There are dumper and control flags which can be seen by the call

>> help Cfg
There are a number of simple grammars to try out. Type
>> dir *.cfg
For the smaller grammars there is no reason to avoid the LR table building.

Making Cfg Tables for xcom

When you are ready with a new file X.cfg, you can make tables for xcom.
>> makeCfg -saveMat X.cfg

Everyday Grammar into MATLAB Arrays

The everyday format for grammars is chosen to make it easy to read the grammar and put it into useful data structures. The immediate task is to capture R, VI and VN. Unique symbols need unique integer representatives, so the strings are collected in cell arrays of strings; the cell index is the representative.

It is helpful to renumber the symbols so that all VI are less than all VN.

Rule Names

When using yacc, the interpretation of the rules is stuck right into the input grammar (VO). In xcom, the connection is made by giving a unique name to the rule to be used later when the rule needs to be interpreted. The names need to be such that later changes to the CFG do not require systematic changes to all the rule names. Consider the everyday CFG for proposition. The rules are simply numbered. Inserting a rule would make all the subsequent numbers off by one. The convention used in xcom is to make a long name which is essentially the rule itself with blanks supressed and special characters replaced by mnemonic letter sequences. For example, X rule:

disjunction
  disjunction | conjunction
turns into rule name
 'disjunction_disjunctionORconjunction'
The cell array of rule names is turned into an enum for efficient access.

Operator Names

As the CFG is processed, every symbol is either a phrase name or reserved. Among symbols, some are separators (like '(') and some are operators (like '+'). The xcom convention is to consider separators as single-character tokens, and the rest as operator identifiers. The choice is hand-coded in Cfg.m and must be changed it new separators are desired.

Names for Classes of Symbols

There are four technically reserved words in X.cfg that are not really reserved. The symbol 'id' stands for all identifiers. The symbol 'integer' stands for all integer literals. The symbol 'real' stands for all real literals. The symbol 'eof' stands for an unprintable symbol (usually 0x0). Each of them is made invisible to the table lookup for identifiers (by prepending a blank so that then cannot be found). The reason is that a user might want to write

  id = 3;
and wonder why 'id' was not allowed as an identifier.

Head Symbols

Sometimes the parser needs to make a decision based on the next input symbol where any of a large set of possibilities is acceptable.

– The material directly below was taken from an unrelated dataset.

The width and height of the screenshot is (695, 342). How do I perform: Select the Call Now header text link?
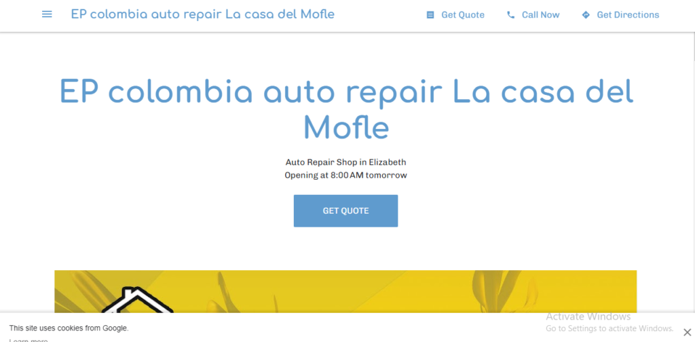(540, 15)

In particular, when deciding whether the next input symbol could start an expression, anything that can start an expression leads to "yes". Grammatically speaking, these symbols are heads of expr. The CFG object provides a function

   head(phraseName, symbol)
to fill this need.

The computation of this information requires the closure over a relation. The relation starts with immediate head: s is an immediate head of N if s is the first symbol in a rule defining N. If that first symbol is an erasing symbol, then the second symbol is also an immediate head, and so on. Given the relation of immediate heads, the transitive closure computation gives all heads.

The Tables

The available information in the Cfg tables that will be used by xcom can be seen by

>> load cfg cfg
>> cfg
>> cfg.V  % for instance